- [Extract provided]:
[start]
The RIR IPv4 address allocation volumes by year are shown in Figure 2.
IPv4 address transfers
In recent years, several RIRs (RIPE NCC, ARIN and APNIC) have included the registration of IPv4 transfers between address holders as a means of allowing secondary re-distribution of addresses as an alternative to returning unused addresses to the registry. This has been in response to the issues raised by IPv4 address exhaustion, where the underlying motivation is to encourage the reuse of otherwise idle or inefficiently used address blocks through the incentives provided by a market for addresses, and to ensure that such address movement is publicly recorded in the registry system.
The numbers of registered transfers in the past six years is shown in Table 4. This includes both inter-RIR and intra-RIR transfers. Each transfer is treated as a single transaction, and in the case of inter-RIR transfers, this is accounted in the receiving RIR’s totals.
Table 4 – IPv4 address transfers per year.
A slightly different view is that of the volume of addresses transferred per year (Table 5).
Table 5 — Volume of transferred IPv4 addresses per year.
Plots of these numbers are shown in Figures 3 and 4.
The total volume of addresses transferred in this way is four times the volume of allocated addresses across 2019. The aggregate total of addresses in the transfer logs since 2012 is some 300 million addresses, or the equivalent of 17 /8s, which is some 8% of the total delegated IPv4 address space of 3.7 billion addresses.
This data raises some questions about the nature of transfers.
How effective have address transfers been advertising allocated IPv4 addresses?
The first question is whether address transfers have managed to be effective in dredging the pool of allocated but unadvertised public IPv4 addresses.
It was thought that by being able to monetize these addresses, holders of such addresses may have been motivated to convert their networks to use private addresses and resell their holding of public addresses. In other words, the opening of a market in addresses would provide incentive for otherwise unproductive address assets to be placed on the market. Providers who had a need for addresses would compete with other providers who had a similar need in bidding to purchase these addresses.
In conventional market theory the most efficient user of addresses (here ‘most efficient’ is based on the ability to use addresses to generate the greatest revenue) would be able to set the market price. Otherwise unused addresses would be put to productive use, and as long as demand outstrips supply the most efficient use of addresses is promoted by the actions of the market. In theory.
[end]
Entries on where items appear:
[start]
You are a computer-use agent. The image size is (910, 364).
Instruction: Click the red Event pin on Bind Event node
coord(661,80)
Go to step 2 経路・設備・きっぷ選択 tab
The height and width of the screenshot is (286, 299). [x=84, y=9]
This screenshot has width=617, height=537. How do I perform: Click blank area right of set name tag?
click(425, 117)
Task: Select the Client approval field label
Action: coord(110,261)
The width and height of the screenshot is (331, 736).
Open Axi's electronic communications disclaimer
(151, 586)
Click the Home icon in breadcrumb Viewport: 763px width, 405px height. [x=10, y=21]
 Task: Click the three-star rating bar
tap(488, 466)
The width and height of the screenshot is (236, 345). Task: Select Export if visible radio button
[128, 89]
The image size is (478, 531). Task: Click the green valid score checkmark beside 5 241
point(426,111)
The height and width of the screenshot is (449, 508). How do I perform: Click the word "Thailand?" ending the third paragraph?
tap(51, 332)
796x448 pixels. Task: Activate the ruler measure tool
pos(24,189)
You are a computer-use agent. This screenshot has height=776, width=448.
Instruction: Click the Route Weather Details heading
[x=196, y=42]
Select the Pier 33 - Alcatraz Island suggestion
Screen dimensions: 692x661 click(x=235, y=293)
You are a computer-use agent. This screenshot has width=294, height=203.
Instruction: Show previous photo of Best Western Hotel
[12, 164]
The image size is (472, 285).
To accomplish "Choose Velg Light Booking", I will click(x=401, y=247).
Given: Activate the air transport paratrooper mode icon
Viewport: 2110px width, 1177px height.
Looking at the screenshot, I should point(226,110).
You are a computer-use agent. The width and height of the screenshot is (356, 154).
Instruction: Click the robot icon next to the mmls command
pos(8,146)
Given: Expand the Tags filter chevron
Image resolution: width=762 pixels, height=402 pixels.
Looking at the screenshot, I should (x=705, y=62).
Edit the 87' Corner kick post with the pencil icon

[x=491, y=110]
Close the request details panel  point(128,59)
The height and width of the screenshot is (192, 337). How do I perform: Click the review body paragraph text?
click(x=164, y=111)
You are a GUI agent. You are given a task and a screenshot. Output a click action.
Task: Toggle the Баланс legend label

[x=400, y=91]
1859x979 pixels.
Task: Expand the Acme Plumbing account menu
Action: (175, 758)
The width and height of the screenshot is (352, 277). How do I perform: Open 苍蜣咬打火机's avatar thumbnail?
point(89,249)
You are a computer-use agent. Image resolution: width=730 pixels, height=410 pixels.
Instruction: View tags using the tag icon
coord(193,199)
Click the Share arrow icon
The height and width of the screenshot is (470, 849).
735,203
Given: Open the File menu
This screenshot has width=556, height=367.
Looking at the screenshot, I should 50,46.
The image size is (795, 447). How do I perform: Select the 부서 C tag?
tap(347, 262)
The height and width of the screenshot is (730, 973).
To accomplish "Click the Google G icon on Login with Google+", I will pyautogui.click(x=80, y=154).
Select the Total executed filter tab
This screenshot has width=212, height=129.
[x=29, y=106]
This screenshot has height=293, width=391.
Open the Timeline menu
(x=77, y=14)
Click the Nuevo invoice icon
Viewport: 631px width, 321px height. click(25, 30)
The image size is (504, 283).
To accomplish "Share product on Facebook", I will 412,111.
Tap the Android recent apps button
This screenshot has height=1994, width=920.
[end]
- [Set task A]: In the text on IPv4 address transfers, which RIRs are named as having included the registration of IPv4 transfers between address holders?
- [Set task B]: Continue the text on IPv4 address transfers, starting after its final sentence, "In theory."

- [Response A]: RIPE NCC, ARIN and APNIC.

- [Response B]:
However, the practical experience with transfer to date is not so clear. The data relating to address re-use is inconclusive, in that between 2011 and late 2017 the pool of unadvertised addresses sat between some 43 and 44 /8s. This pool of unadvertised addresses rose from the start of 2018 and by the end of 2019 there were some 50 /8s that were unadvertised to the public Internet. Rather than reducing the pool of unused (unadvertised) addresses, this pool appears to be expanding in size over the past 24 months.
In relative terms, expressed as a proportion of the total pool of allocated IP addresses, the unadvertised address pool dropped from 28% of the total allocated address pool in 2011 to a low of some 24% at the start of 2016, and subsequently risen to 29% by the end of 2019. This data points to the conclusion that address transfer activity has not made a substantial change in the overall picture of address utilization efficiency in the past 12 months.
There is a slightly different aspect to this question, concerning whether the transferred addresses are predominantly recently allocated addresses, or longer held address addresses where the holder is wanting to realise otherwise unused assets. The basic question concerns the ‘age’ distribution of transferred addresses where the ‘age’ of an address reflects the period since it was first allocated or assigned by the RIR system.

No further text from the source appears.